# BorX O fire roe cure???



## fish em all

Has anyone tried this for steelhead? I was thinking about doing this as I used to use borax laundry detergent to cure eggs. Just wondering if it would work with fishing skein spawn.


----------



## Robert Holmes

It does work and I have used it in the past. I prefer not to use Borax or related products. Last winter for three trips I seperated my spawn bags borax treated and my own cure. I never had a single hit on borax treated bags but the other 2 lines were getting bites. So I put the borax treated spawn where I was getting bites and no bites. I seperate the eggs, rinse well in a collander. I put 1/4 cup of kosher salt and a teaspoon of sugar per two skeins. Mix it well in the collander and add 1 pkg of kool aid for color. Put your eggs in a glass jar add a touch of water keep refridgerated. Do not use salt with iodine it will rot your eggs.


----------



## swaprat

this is a good video link below. any ways i have been using a sulfate / salt cures that only require about a 1-2 table spoons per skein. which skeins way about 1-2 pounds this is why you got to be care full you can burn your eggs with the cures i use. now borax will not burn your eggs or over dry your eggs. unlike that of sulfate / salt cures you can use as much as you really want to a 10 pound bag if needed. just keep in mind they do not freeze as well as the sulfate / salt cure type of cures they re-milk easier which wrecks the eggs easily if you freeze them with borax cause of the induction of condensation in to the eggs. i think if you got them in and out of the freeze tons of times threw out the two years they will keep for salt sulfate cures ware borax last a year.. maybe plus the salt sulfate cure eggs are and have a harder shell till they re milk or re hydrate. any ways i think for first couple tries try the borax then try a salt/sulfate cure if you feel like it. a lot of guy use these cure cause the eggs last longer i am using pro cure wizards cure and red hot double stuff .any ways just watch this video it should fill you in on a lot about borax try finding some video on the subject and get a feel for what people use steel versus salmon eggs etc....like i was saying try the salt sulfate cure but first time do not do a lot just Encase it is a mess up and as always read the labels.


----------



## The Jimmer

I used Atlas Shake "N" Cure for years but switched to the BorX O Fire last year on salmon and steelhead eggs. However the eggs never seemed to get firm enough but perhaps I needed to add more of the cure. I started using the new Fire Brine at the end of the year and I did really like that for a few times. Although I just used it on a salmon skein and separated the eggs just like the video and last night when I went to tie some bags the eggs were mushy and popped easy. With the Atlas I would sometimes over cook the egg and I think the Fire Cure from Pautze is similar. 

Who knew curing eggs would be such a debate. I really am unsure what I will use next but I'll keep you posted.

========

TASK INSTRUCTIONS: Please say whether each statement agrees with the forum thread above, giving yes or no and quoting the words from the thread that decide it. (a) Robert Holmes warns that salt containing iodine will rot the eggs. (b) swaprat says borax-cured eggs hold up better in the freezer than eggs done with a sulfate/salt cure. (c) The Jimmer found that BorX O Fire made the eggs firm enough.

DATA SECTION:
========

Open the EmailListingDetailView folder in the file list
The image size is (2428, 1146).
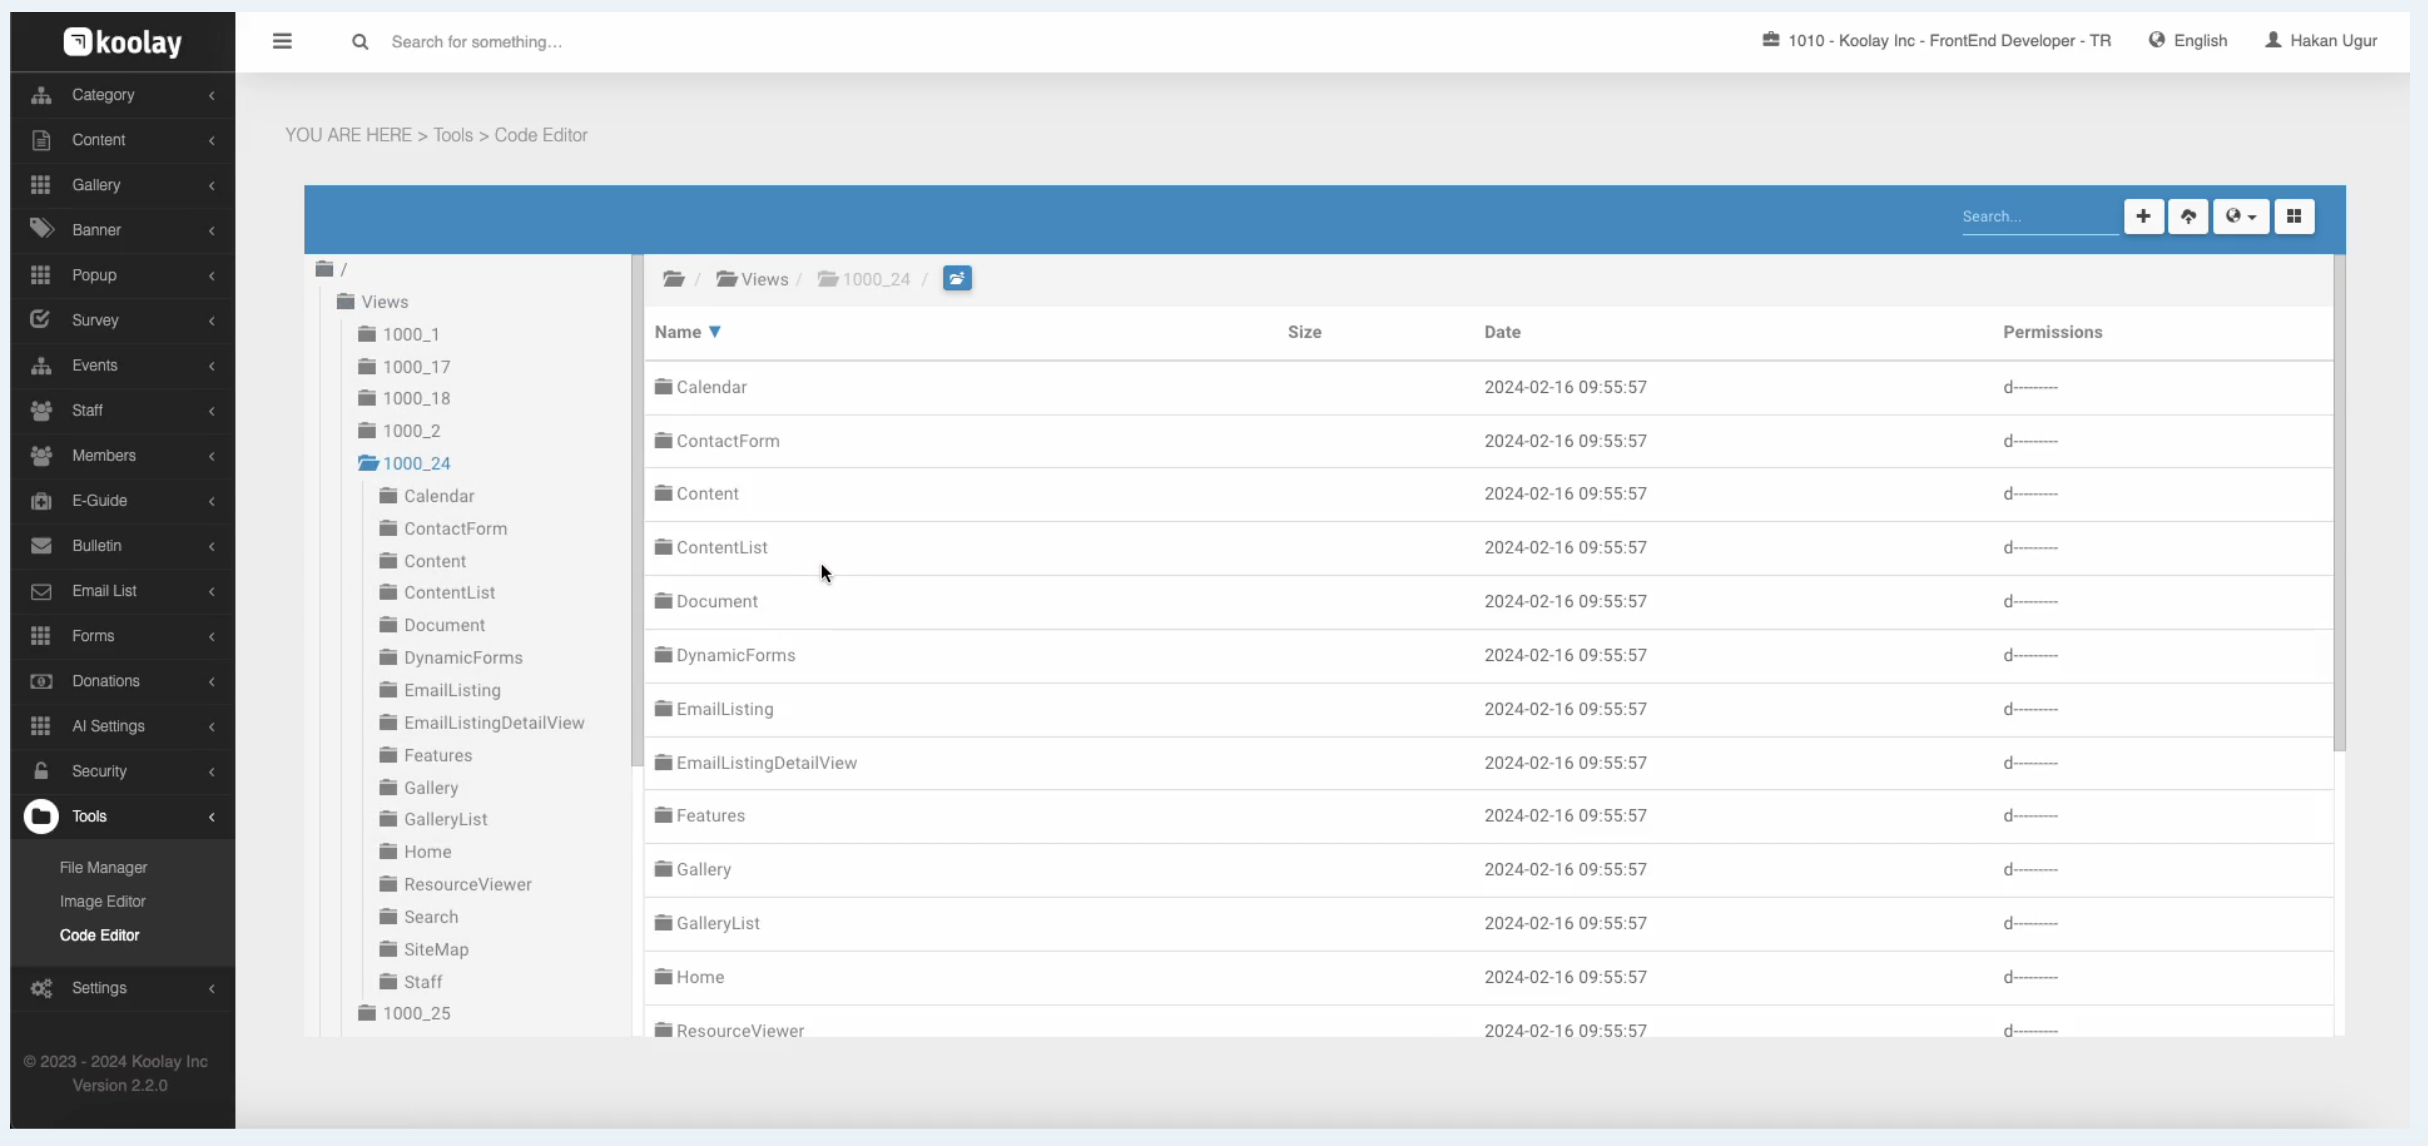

========

OUTPUT:
(a) Yes: "Do not use salt with iodine it will rot your eggs."
(b) No: "they do not freeze as well as the sulfate / salt cure type of cures"
(c) No: "the eggs never seemed to get firm enough"